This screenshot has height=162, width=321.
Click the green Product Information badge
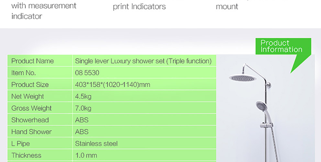point(281,46)
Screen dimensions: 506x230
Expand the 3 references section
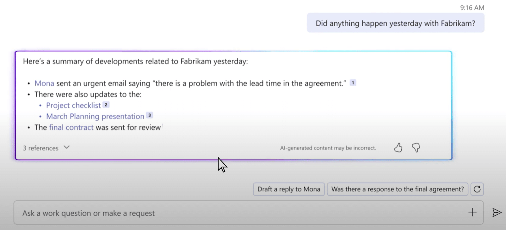point(40,148)
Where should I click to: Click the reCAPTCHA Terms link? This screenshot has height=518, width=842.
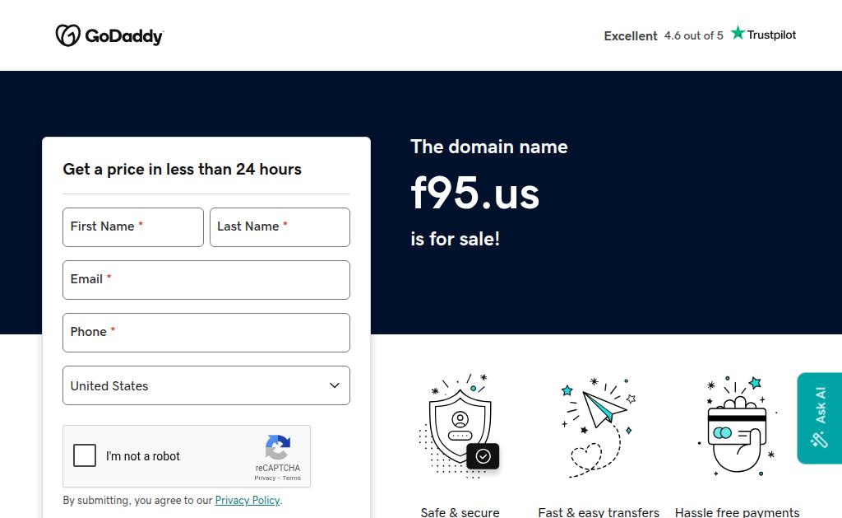click(292, 478)
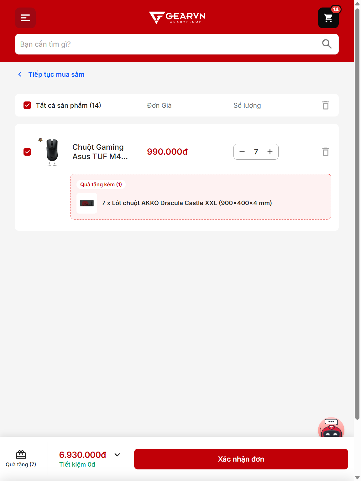Image resolution: width=361 pixels, height=481 pixels.
Task: Delete all products with header trash icon
Action: click(x=326, y=105)
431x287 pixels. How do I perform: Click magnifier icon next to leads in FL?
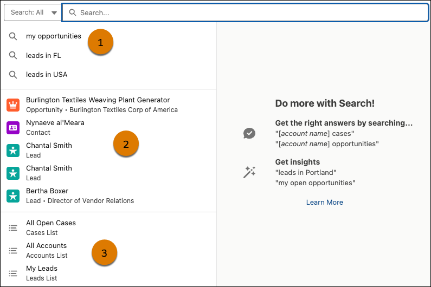click(13, 56)

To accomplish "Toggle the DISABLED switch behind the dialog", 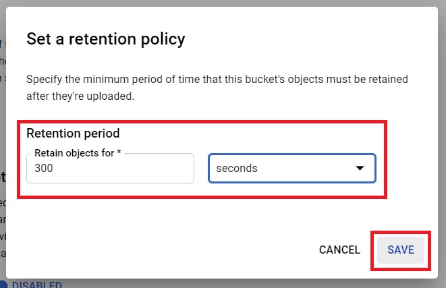I will click(3, 285).
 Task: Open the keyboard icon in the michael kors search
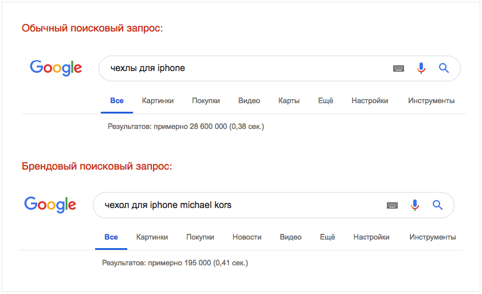click(392, 205)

» **BRIEF**: Write out again only the lines from the line that contains "Task: Open the" through the last line of the records, both ends included, without any of the pictures.

» **EXERCISE OUTPUT**:
 Task: Open the keyboard icon in the michael kors search
click(392, 205)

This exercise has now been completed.